Copy the material below line for line, keeping every character unchanged.
---------- Supplied data
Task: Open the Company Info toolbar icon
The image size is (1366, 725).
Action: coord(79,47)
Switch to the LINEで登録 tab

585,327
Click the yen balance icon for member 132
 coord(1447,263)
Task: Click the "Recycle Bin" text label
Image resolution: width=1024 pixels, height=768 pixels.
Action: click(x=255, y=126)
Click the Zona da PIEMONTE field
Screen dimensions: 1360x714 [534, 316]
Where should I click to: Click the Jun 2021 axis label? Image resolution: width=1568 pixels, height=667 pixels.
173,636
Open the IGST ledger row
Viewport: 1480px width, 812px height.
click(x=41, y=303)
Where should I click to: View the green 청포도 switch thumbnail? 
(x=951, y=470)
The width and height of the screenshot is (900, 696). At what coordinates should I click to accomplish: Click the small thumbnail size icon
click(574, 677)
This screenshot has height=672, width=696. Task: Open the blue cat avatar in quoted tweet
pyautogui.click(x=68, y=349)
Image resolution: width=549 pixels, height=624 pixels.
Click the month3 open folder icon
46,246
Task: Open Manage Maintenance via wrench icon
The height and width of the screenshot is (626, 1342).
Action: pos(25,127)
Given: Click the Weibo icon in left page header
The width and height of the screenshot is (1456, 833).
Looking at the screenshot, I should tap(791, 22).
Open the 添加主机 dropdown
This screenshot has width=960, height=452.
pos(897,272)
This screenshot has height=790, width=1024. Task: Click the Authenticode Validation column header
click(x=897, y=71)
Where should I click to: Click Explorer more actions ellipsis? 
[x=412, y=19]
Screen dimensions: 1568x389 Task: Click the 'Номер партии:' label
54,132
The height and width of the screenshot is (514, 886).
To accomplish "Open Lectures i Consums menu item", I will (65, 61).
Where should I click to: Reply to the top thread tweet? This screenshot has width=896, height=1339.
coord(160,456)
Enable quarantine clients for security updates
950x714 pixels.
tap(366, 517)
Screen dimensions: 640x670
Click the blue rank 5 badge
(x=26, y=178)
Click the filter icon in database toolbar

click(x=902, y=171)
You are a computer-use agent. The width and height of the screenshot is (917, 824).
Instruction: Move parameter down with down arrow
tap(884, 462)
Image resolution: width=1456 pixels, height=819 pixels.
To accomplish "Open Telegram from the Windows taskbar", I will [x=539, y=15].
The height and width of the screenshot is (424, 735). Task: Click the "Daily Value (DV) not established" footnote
--------------------
### Written response
Task: Open the Company Info toolbar icon
The image size is (1366, 725).
Action: coord(79,47)
Switch to the LINEで登録 tab

585,327
Click the yen balance icon for member 132
 coord(1447,263)
Task: Click the "Recycle Bin" text label
Image resolution: width=1024 pixels, height=768 pixels.
Action: click(x=255, y=126)
Click the Zona da PIEMONTE field
Screen dimensions: 1360x714 [534, 316]
Where should I click to: Click the Jun 2021 axis label? Image resolution: width=1568 pixels, height=667 pixels.
173,636
Open the IGST ledger row
Viewport: 1480px width, 812px height.
click(x=41, y=303)
Where should I click to: View the green 청포도 switch thumbnail? 
(x=951, y=470)
The width and height of the screenshot is (900, 696). At what coordinates should I click to accomplish: Click the small thumbnail size icon
click(574, 677)
This screenshot has height=672, width=696. Task: Open the blue cat avatar in quoted tweet
pyautogui.click(x=68, y=349)
Image resolution: width=549 pixels, height=624 pixels.
Click the month3 open folder icon
46,246
Task: Open Manage Maintenance via wrench icon
The height and width of the screenshot is (626, 1342).
Action: pos(25,127)
Given: Click the Weibo icon in left page header
The width and height of the screenshot is (1456, 833).
Looking at the screenshot, I should tap(791, 22).
Open the 添加主机 dropdown
This screenshot has width=960, height=452.
pos(897,272)
This screenshot has height=790, width=1024. Task: Click the Authenticode Validation column header
click(x=897, y=71)
Where should I click to: Click Explorer more actions ellipsis? 
[x=412, y=19]
Screen dimensions: 1568x389 Task: Click the 'Номер партии:' label
54,132
The height and width of the screenshot is (514, 886).
To accomplish "Open Lectures i Consums menu item", I will (65, 61).
Where should I click to: Reply to the top thread tweet? This screenshot has width=896, height=1339.
coord(160,456)
Enable quarantine clients for security updates
950x714 pixels.
tap(366, 517)
Screen dimensions: 640x670
Click the blue rank 5 badge
(x=26, y=178)
Click the filter icon in database toolbar

click(x=902, y=171)
You are a computer-use agent. The width and height of the screenshot is (917, 824).
Instruction: Move parameter down with down arrow
tap(884, 462)
Image resolution: width=1456 pixels, height=819 pixels.
To accomplish "Open Telegram from the Windows taskbar", I will [x=539, y=15].
The height and width of the screenshot is (424, 735). Task: Click the "Daily Value (DV) not established" footnote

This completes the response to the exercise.